Sinorhizobium meliloti chemoreceptor McpU mediates chemotaxis toward host plant exudates through direct proline sensing.

Bacterial chemotaxis is an important attribute that aids in establishing symbiosis between rhizobia and their legume hosts. Plant roots and seeds exude a spectrum of molecules into the soil to attract their bacterial symbionts. The alfalfa symbiont Sinorhizobium meliloti possesses eight chemoreceptors to sense its environment and mediate chemotaxis toward its host. The methyl accepting chemotaxis protein McpU is one of the more abundant S. meliloti chemoreceptors and an important sensor for the potent attractant proline.

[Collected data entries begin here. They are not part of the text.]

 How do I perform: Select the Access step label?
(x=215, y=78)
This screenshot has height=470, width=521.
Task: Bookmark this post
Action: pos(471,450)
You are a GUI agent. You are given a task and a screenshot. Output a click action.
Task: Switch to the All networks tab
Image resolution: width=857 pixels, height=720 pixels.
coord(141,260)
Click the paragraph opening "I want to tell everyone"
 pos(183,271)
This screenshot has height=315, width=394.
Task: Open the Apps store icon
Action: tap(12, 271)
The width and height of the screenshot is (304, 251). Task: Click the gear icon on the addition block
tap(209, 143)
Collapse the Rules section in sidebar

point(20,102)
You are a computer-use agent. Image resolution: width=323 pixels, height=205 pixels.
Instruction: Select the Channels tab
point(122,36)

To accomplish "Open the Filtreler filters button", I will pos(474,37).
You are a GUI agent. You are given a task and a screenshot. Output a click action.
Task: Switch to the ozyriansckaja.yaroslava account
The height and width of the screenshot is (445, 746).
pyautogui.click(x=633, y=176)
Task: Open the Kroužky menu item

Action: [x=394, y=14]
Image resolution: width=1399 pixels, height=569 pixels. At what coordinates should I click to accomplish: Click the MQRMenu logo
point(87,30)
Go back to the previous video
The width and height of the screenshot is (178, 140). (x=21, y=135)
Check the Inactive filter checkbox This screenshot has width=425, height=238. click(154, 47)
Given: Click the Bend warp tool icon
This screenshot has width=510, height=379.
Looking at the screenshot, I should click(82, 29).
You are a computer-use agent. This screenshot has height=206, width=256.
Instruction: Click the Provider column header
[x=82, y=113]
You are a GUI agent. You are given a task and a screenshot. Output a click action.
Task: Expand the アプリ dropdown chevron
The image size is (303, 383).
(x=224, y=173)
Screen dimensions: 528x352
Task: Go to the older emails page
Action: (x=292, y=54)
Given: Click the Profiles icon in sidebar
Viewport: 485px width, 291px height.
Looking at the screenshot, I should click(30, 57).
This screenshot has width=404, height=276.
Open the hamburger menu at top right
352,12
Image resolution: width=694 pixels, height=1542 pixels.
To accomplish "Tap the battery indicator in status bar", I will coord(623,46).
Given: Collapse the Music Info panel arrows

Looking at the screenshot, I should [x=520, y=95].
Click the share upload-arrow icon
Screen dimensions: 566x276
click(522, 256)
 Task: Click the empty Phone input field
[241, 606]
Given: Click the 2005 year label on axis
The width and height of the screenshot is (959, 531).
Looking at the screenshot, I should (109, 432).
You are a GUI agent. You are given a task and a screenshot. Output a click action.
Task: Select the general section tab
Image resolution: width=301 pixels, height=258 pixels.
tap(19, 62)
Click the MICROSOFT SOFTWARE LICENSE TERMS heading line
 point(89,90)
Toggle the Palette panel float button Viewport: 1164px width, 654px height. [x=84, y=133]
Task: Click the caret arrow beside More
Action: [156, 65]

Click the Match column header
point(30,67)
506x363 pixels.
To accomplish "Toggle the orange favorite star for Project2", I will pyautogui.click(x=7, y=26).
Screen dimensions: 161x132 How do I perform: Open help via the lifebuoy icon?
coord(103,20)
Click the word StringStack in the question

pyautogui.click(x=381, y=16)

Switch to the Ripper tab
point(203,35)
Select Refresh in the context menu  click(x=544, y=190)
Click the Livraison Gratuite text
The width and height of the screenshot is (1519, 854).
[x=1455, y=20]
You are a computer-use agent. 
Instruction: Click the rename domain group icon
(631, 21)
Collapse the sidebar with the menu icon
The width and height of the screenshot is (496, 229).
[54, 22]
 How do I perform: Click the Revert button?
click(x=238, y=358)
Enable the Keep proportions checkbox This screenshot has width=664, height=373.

We established a dominant role of McpU in sensing molecules exuded by alfalfa seeds. Mass spectrometry analysis determined that a single germinating seed exudes 3.72 nmol of proline, producing a millimolar concentration near the seed surface which can be detected by the chemosensory system of S. meliloti. Complementation analysis of the mcpU deletion strain verified McpU as the key proline sensor. A structure-based homology search identified tandem Cache (calcium channels and chemotaxis receptors) domains in the periplasmic region of McpU. Conserved residues Asp-155 and Asp-182 of the N-terminal Cache domain were determined to be important for proline sensing by evaluating mutant strains in capillary and swim plate assays. Differential scanning fluorimetry revealed interaction of the isolated periplasmic region of McpU (McpU(40-284)) with proline and the importance of Asp-182 in this interaction. Using isothermal titration calorimetry, we determined that proline binds with a K-d (dissociation constant) of 104 mu M to McpU(40-284), while binding was abolished when Asp-182 was substituted by Glu. Our results show that McpU is mediating chemotaxis toward host plants by direct proline sensing.